A 263-page report published Wednesday by the Colorado Attorney General's office paints a disturbing portrait of child sexual abuse by clergy in the Catholic Church.
The Denver Post reports: “At least 166 children were sexually abused by 43 Catholic priests Catholic priests in Colorado over the past 70 years, and more than half of those children were abused after the state's three dioceses knew the priests were abusers, a state-led investigation found. The abuse spanned nearly every corner of the state — in an Estes Park trailer and Denver homes, in church rectories and at camps, according to a damning report published Wednesday by the Colorado Attorney General's Office. The youngest victim was a 5-year-old girl who was raped by a priest visiting her Pueblo school. The priest told her she would be committing a mortal sin if she reported what happened.”

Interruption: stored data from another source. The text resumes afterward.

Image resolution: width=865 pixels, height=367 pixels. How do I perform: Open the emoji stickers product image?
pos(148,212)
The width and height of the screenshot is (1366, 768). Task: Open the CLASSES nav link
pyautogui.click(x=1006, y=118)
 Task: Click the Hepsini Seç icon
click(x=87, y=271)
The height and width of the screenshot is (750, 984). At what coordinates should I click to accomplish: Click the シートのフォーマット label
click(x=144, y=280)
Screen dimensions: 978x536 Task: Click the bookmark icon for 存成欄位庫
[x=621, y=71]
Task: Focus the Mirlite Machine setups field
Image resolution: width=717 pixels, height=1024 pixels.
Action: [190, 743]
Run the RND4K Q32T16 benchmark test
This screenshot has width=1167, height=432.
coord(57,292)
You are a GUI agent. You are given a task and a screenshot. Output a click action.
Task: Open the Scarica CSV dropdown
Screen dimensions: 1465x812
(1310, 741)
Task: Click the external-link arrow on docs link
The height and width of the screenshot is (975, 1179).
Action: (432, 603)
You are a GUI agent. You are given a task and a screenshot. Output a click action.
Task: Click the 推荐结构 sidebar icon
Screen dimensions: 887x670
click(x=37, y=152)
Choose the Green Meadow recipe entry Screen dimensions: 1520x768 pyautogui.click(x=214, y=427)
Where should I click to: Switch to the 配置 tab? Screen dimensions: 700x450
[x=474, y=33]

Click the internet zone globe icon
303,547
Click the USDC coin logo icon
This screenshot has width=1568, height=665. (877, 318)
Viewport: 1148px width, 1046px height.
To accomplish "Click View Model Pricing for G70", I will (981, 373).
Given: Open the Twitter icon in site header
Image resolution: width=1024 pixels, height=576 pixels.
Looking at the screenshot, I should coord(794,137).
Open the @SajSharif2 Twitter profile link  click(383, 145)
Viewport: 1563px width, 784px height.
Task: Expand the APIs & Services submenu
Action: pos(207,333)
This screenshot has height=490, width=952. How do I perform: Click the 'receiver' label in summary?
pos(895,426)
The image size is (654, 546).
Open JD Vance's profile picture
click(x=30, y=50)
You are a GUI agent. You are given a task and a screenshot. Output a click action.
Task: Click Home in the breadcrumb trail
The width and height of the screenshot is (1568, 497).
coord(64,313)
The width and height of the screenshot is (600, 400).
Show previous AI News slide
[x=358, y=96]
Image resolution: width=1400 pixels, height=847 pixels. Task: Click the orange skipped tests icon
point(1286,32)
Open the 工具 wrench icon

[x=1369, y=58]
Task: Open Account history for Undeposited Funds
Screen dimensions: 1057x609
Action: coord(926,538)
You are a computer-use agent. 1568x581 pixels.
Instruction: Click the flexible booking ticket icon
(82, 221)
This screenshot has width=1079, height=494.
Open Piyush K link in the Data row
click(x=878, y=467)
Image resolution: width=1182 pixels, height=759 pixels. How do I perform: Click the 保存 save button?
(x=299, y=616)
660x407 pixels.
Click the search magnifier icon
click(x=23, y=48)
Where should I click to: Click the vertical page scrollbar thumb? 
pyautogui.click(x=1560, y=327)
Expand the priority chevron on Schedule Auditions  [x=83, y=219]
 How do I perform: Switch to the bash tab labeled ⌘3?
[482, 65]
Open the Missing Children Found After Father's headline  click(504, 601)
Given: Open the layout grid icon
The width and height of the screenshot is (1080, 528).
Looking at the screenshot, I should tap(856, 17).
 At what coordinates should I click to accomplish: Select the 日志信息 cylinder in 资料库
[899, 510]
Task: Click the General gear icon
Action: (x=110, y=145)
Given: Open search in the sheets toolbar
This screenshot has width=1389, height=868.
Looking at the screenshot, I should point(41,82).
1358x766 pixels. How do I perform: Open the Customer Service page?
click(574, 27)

The Denver Post also has an extensive list of the priests named.
CNN reports: “One of the priests named in the report, Father Harold Robert White, abused at least 63 children over 21 years.White, who was described in the report as the ‘most prolific known clergy child sex abuser in Colorado history,' served in six parishes from 1960 until he was removed from ministry in 1993.”When he had sexually abused enough children at a parish that scandal threatened to erupt, the Denver Archdiocese moved him to a new one geographically distant enough that White was not known there,” the report states.White died in 2006. He was never placed on restricted ministry or sent for a psychiatric evaluation, and he never underwent an investigation, the report says.”
The NYT reports: “But the investigation was criticized by victims' groups. They called it toothless and faulted its reliance on the voluntary participation of the Roman Catholic Church, which the report itself accused of a decades-long effort to hide potentially criminal activity from parishioners and the authorities. The report said that instances of abuse peaked in the 1960s and 1970s, but investigators said that because of shortcomings in church record-keeping and reporting practices they could not be sure the abuse was not continuing today.”